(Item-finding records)
========================================

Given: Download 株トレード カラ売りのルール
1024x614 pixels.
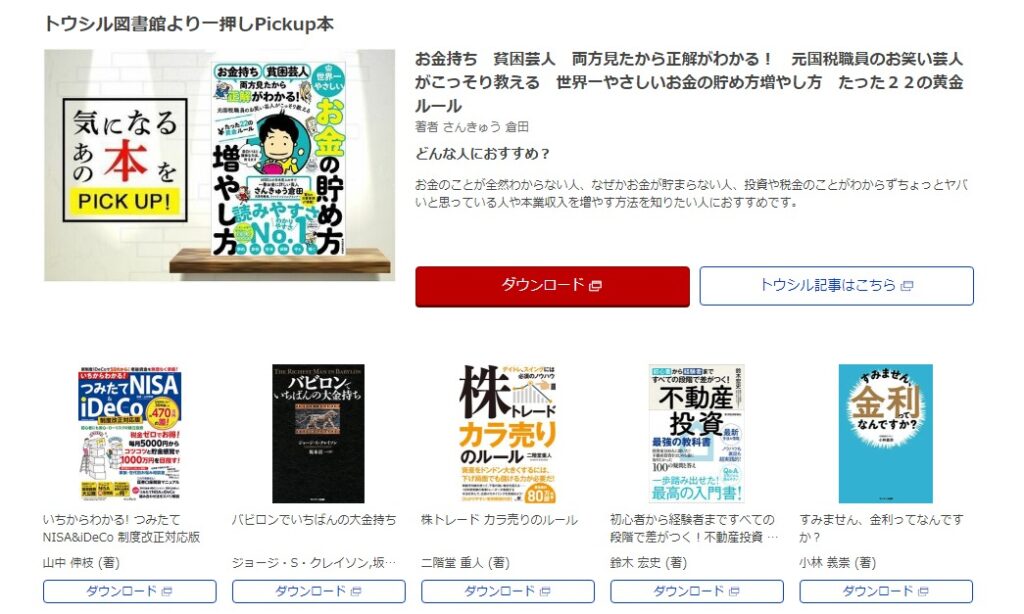Looking at the screenshot, I should click(507, 591).
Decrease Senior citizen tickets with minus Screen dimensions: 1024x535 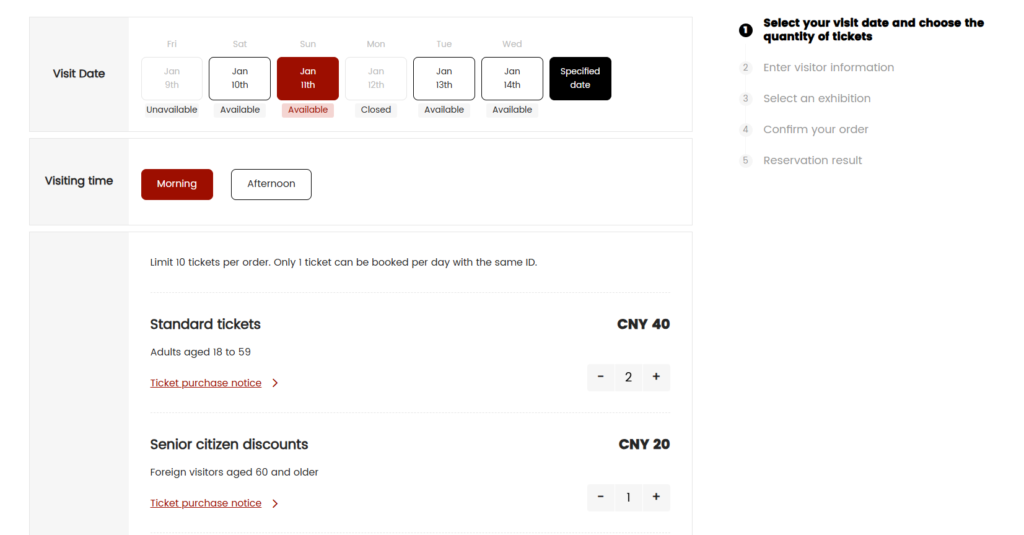tap(600, 497)
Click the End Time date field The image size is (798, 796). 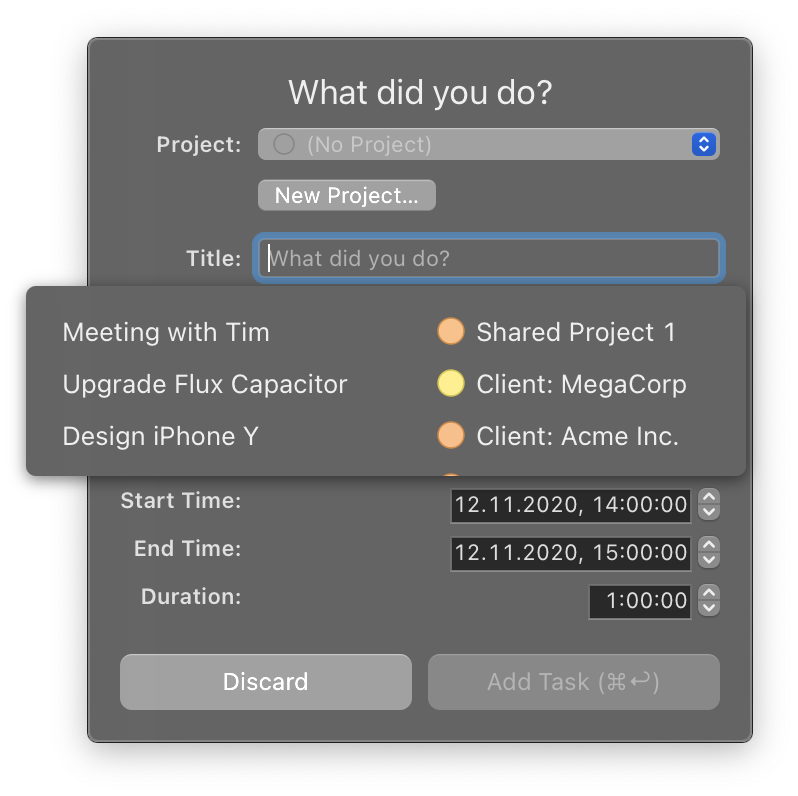[x=570, y=553]
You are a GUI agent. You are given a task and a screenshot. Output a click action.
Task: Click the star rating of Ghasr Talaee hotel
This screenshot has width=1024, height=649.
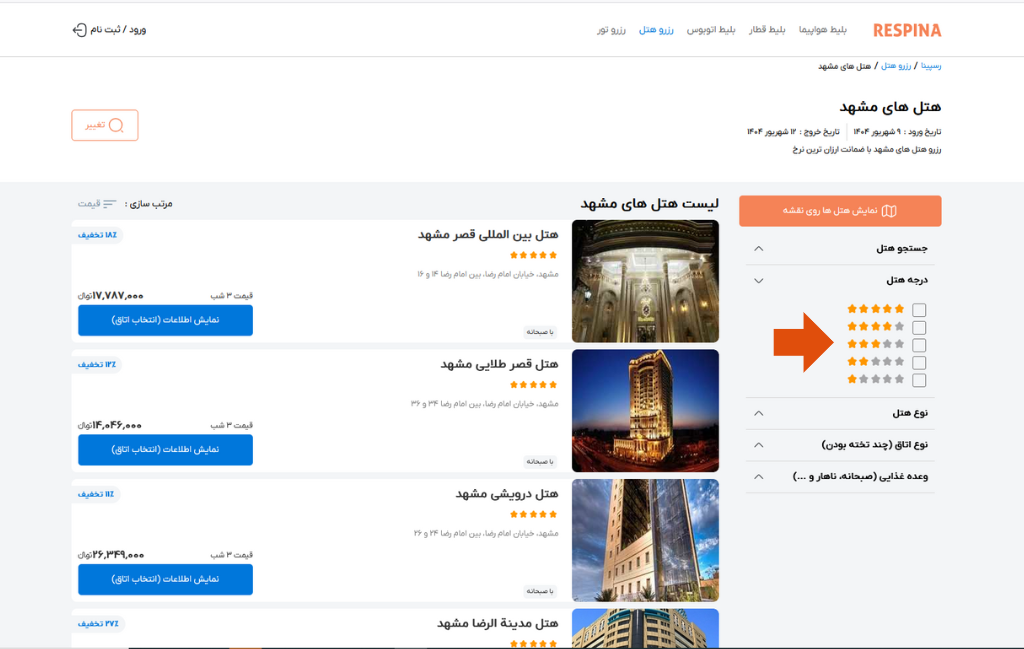534,385
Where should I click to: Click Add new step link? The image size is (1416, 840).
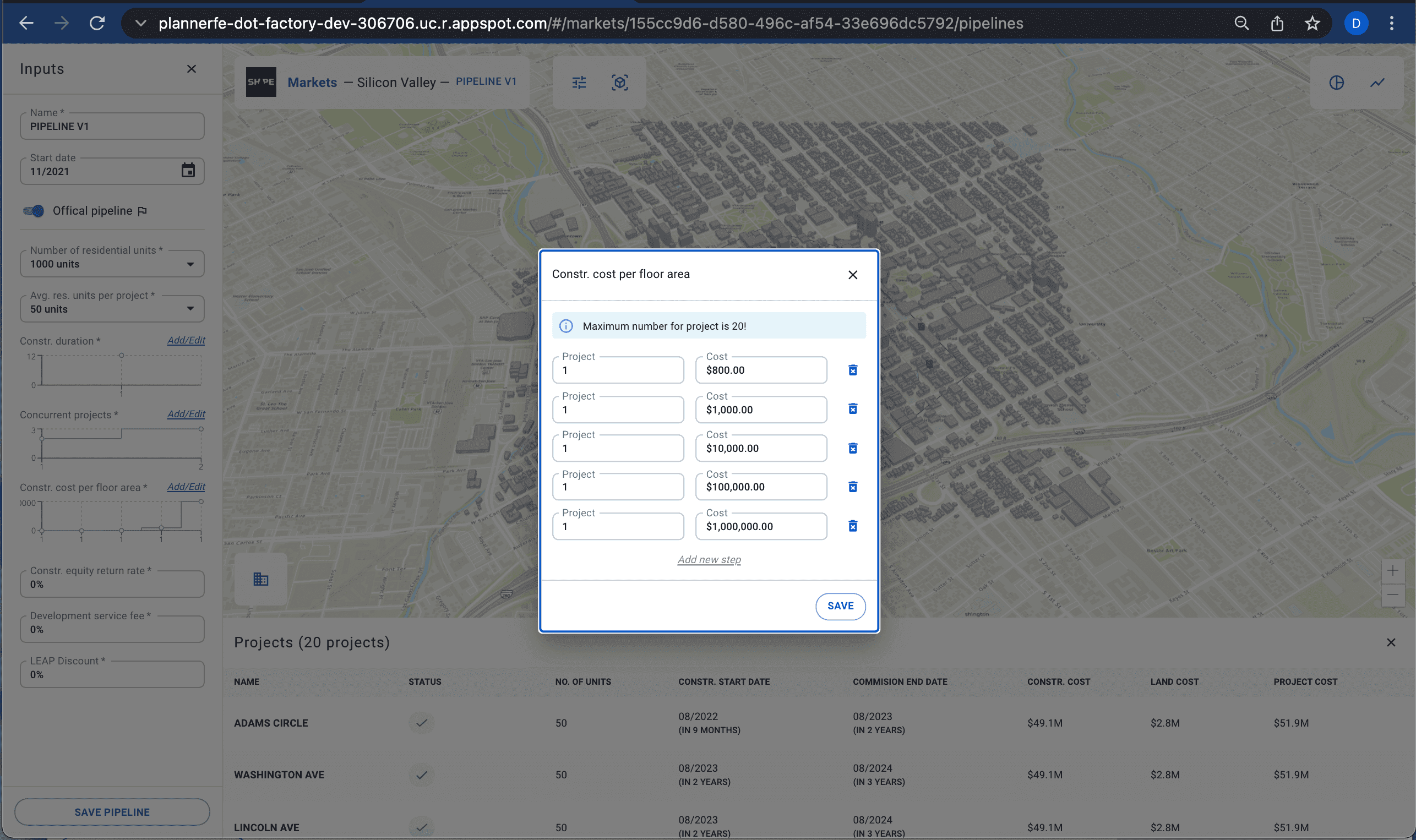click(709, 559)
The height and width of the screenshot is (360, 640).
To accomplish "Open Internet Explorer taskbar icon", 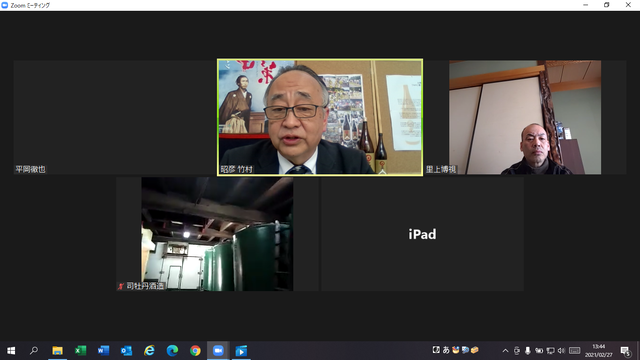I will [149, 351].
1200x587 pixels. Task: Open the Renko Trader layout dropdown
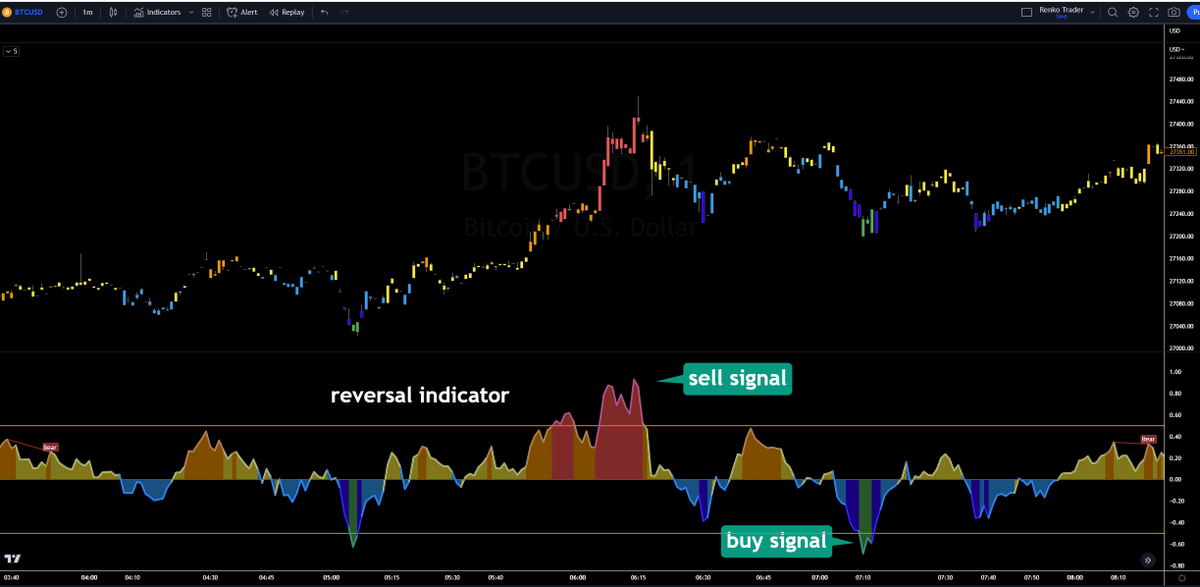click(x=1092, y=12)
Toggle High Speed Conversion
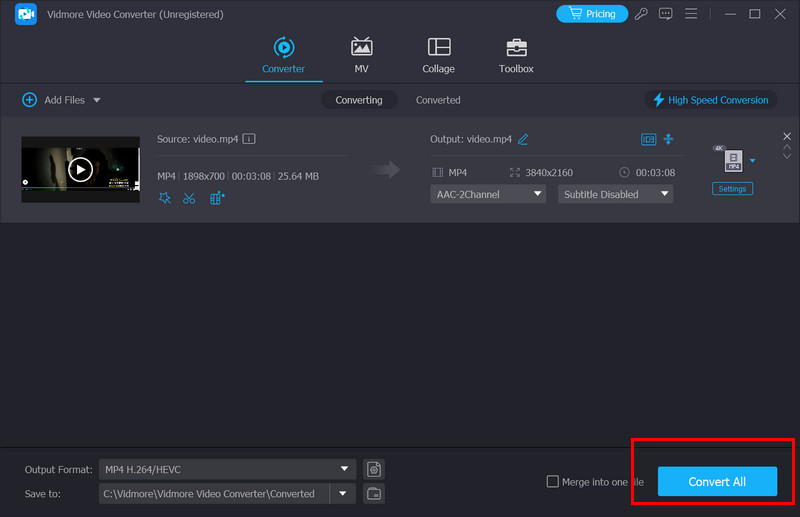800x517 pixels. (711, 100)
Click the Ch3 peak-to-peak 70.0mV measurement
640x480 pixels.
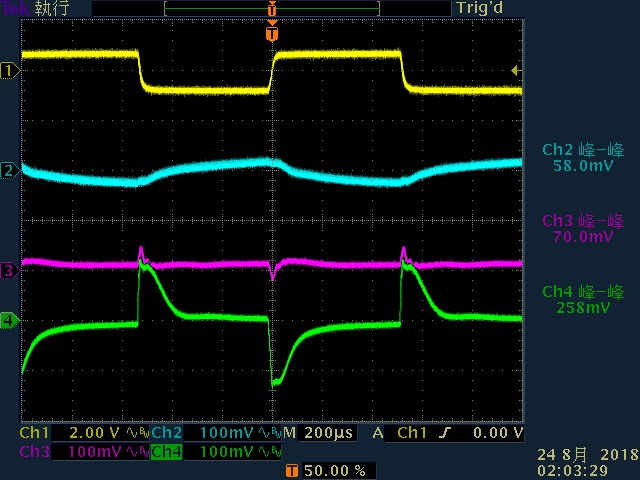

========================================

# Problem to work on
Please find every line of the material above that contains the string "height", treating uppercase and lowercase as different, and copy each one.

# Output below
This screenshot has width=1024, height=649.
The height and width of the screenshot is (360, 640).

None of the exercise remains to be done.